What Team Wyatt seems unable to grasp is that everyone outside of their core few hundred thinks this whole episode is absolutely nuts.

These continued attempts to prevent Republicans from voting could ultimately backfire in Saturday’s canvass.

Meanwhile, Peace’s campaign remains focused on making voter contact, saying it hadn’t slowed the pace of telephone calls and door knocking.

Peace ultimately hopes for vindication at the polls — and he just may find it.

The percentage of Republican voters who attend meetings is very small. Those who might are turned off by these bizarre antics, especially when they learn the purpose is making voting deliberately difficult for those outside a select crowd.

And of that crowd’s opponents who did slip through? 350 were slated off in Hanover County, demoted to second-class “alternate” status — by design. Shortly after Wyatt chose his own convention, his team set the Hanover filing threshold too low, against RPV advice [4], setting the stage for what would follow.

He established himself as the point of contact for the convention with HCPS and kept it in his name until April 30th, 4 days before the planned convention was supposed to occur, according to HCPS email records obtained through FOIA [5].

By doing so, when difficulties were encountered [6], action wasn’t taken until it was too late, forcing either a rescheduling, a cancellation, or a last-minute change in location.

Wyatt’s allies ultimately chose to act unilaterally, moving forward without the LDC’s authority as required by motion and the RPV Party Plan, making false representations to the schools in the process.

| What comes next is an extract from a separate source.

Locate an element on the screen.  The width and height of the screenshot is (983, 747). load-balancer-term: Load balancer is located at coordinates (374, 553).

The switch was purposeful. Just another roadblock for Republicans seeking to cast a single ballot.

One can’t overlook the fact that emails obtained through FOIA show that Wyatt himself had a backup date in the works, but chose this route instead of a two-week delay which would have given delegates proper notice.

 

Where Political Storylines Diverged

What’s happened, put simply, is that a campaign has lost sync with reality.

Political spacetime first broke after the LDC voted to cancel.

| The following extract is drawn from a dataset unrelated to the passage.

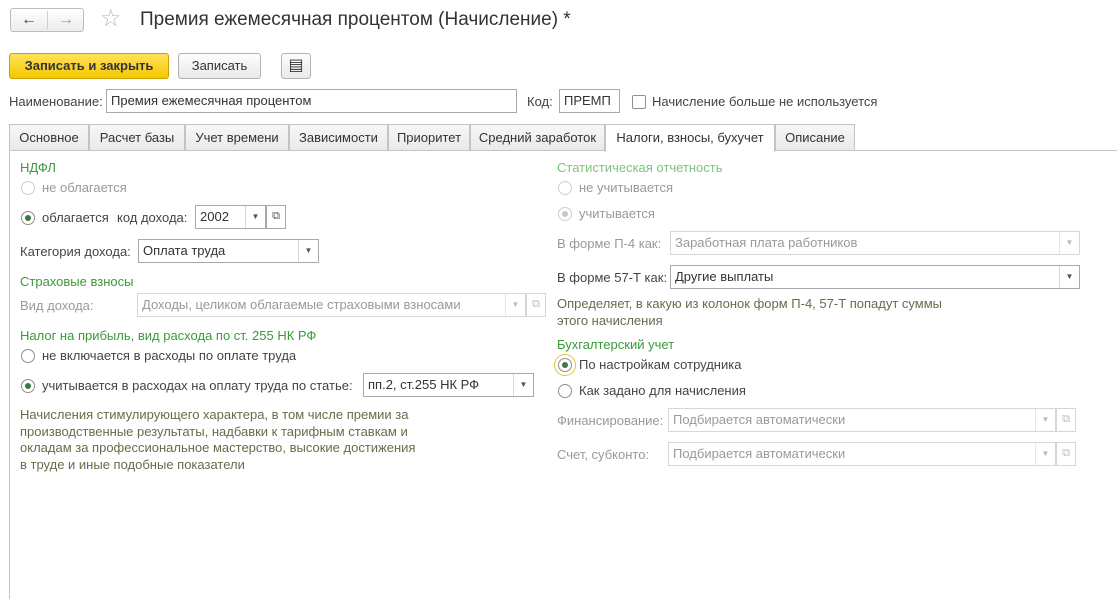 This screenshot has width=1117, height=599. I want to click on back-arrow-icon: ←, so click(29, 20).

With no confirmed voting location three days before, it was too late to contact every delegate and let them know. Moving forward would have breached another basic principle of due process, that every voter receives adequate notice of when and where to vote, including changes.

The convention was the only way Wyatt could win. So, the show had to go on.

The campaign then invented a fiction. From that point forward, they would assume that Chairman Miller walking out of a room constitutes a proper adjournment. He had done it once before, days earlier.

In doing so, they erase the vote to cancel from their political storyline, campaigning and filing appeals as if it never happened. But they can’t erase video.

What followed was fiction after fiction, each in defense of the first, violating multiple RPV General Counsel rulings in order to keep a campaign narrative alive.

The problem? None of it was true.

With the vote to have a canvass in order, following Miller’s improper attempt at unilateral adjournment, the failed convention was replaced with a process letting everyone vote, with one month of notice for each side to prepare. As RPV confirmed, the LDC has the right to determine its own method of nomination.

The second major fiction which moved Wyatt’s campaign further out of sync with reality was the decision by supporters in Hanover to ignore another General Counsel ruling and improperly seat Darryl Carr as Hanover’s LDC representative.

Without quorum, the first attempt yesterday morning at a May 30th LDC meeting was null and void, despite misleading announcements to the contrary.

Once quorum was achieved, and the recognized LDC representative’s proxy in order, the committee proceeded to move forward with Saturday’s canvass.

97th District voters can watch the meetings and read the General Counsel rulings, and see as Wyatt continues struggling against Republicans voting, then decide for themselves whether what actually happened represents the narrative which his campaign is portraying.

Those committed to letting Republicans vote tomorrow say they have nothing to hide.